Vous entre­voyez, Messieurs, com­bien votre influence peut gagner à se pro­lon­ger du ter­rain de la thé­ra­peu­tique sur celui des pro­blèmes humains. Là comme dans le domaine scien­ti­fique votre tâche est grande. Que de malades dou­ble­ment frap­pés, dans leur corps d’a­bord, puis dans leur cœur, pri­vés d’es­poir, de cou­rage et de rai­son de vivre ! Ce qu’ils attendent de vous, c’est non seule­ment une com­pé­tence pro­fes­sion­nelle sans failles, mais plus encore peut-​être une com­pré­hen­sion entière de l’hom­me et des condi­tions spi­ri­tuelles de sa vie ; c’est, même si leur désir n’ar­rive pas à s’ex­pri­mer clai­re­ment, une orien­ta­tion dis­crète et com­pré­hen­sive, une invi­ta­tion à ne pas regret­ter vaine­ment les biens qui leur échappent, mais à s’ap­puyer sur d’autres réa­li­tés plus durables, plus fermes, aux­quelles jus­qu’a­lors ils atta­chaient une moindre impor­tance, et qu’ils découvrent sou­dain, sans consen­tir encore à s’y aban­don­ner comme à la véri­table planche de salut.

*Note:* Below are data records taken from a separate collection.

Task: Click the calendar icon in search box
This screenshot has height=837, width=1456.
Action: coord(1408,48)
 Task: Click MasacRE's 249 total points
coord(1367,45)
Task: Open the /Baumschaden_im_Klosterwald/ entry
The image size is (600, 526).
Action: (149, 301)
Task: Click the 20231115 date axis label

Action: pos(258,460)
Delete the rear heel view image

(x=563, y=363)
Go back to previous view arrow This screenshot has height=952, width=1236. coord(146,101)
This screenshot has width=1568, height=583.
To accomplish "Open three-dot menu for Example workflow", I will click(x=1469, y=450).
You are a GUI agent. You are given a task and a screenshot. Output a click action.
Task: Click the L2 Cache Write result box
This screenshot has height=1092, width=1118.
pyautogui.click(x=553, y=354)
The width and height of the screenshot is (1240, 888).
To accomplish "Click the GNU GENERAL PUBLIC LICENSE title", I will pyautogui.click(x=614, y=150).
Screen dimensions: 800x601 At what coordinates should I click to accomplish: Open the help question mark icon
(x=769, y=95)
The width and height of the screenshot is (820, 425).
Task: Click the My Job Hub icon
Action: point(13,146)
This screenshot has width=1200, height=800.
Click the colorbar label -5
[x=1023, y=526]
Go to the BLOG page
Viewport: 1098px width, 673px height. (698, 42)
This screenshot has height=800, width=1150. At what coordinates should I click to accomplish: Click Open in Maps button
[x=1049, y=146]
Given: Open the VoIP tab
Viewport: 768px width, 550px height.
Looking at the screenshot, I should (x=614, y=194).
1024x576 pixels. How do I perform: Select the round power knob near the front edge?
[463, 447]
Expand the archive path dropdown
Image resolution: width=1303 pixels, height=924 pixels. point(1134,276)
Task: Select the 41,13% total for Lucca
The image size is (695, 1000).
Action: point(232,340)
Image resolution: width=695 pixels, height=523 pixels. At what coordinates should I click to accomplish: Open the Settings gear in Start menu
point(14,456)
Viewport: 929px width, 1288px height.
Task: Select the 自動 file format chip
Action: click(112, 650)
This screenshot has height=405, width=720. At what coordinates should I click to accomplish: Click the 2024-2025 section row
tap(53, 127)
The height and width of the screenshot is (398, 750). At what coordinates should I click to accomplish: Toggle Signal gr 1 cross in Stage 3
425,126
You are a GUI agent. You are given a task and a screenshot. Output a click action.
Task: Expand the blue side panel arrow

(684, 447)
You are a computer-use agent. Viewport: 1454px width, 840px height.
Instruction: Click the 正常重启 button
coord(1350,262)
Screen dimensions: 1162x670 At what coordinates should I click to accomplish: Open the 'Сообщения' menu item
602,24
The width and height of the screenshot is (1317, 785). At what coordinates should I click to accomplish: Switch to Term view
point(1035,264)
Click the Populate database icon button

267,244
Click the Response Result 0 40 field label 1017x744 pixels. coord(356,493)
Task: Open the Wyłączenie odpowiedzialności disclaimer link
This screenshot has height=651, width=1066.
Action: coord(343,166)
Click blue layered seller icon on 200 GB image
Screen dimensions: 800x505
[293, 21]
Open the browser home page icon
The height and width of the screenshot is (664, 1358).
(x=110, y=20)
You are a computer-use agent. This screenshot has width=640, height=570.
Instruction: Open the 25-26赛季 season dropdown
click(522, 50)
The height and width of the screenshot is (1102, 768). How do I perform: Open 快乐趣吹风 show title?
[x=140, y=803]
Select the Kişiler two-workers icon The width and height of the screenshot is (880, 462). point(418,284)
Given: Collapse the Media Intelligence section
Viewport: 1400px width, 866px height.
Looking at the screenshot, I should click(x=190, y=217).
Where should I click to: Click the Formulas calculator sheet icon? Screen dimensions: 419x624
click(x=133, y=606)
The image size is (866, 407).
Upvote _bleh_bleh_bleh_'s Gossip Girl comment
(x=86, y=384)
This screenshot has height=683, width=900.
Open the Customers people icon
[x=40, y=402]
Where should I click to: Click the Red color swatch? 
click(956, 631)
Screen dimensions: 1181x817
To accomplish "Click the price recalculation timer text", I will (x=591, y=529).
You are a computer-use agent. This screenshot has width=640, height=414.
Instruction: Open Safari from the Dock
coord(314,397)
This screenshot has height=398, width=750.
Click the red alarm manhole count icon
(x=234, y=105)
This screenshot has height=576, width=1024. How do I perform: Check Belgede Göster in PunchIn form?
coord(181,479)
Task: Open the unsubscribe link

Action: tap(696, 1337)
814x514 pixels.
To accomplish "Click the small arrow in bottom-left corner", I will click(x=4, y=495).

Que Dieu vous aide dans vos entre­prises ! Qu’Il les cou­ronne de suc­cès ! Qu’Il vous accorde à vous-​mêmes, à vos collabora­teurs dévoués, à vos familles, sa pro­tec­tion toute-​puissante et les dons les plus pré­cieux de l’es­prit et du cœur. Avec toute Notre sol­li­ci­tude pater­nelle, Nous vous en don­nons pour gage Notre Bénédiction apostolique.

Source : Documents Pontificaux de S. S. Pie XII, Edition Saint-​Augustin Saint-​Maurice – D’après le texte fran­çais des A. A. S., 1954, p. 533.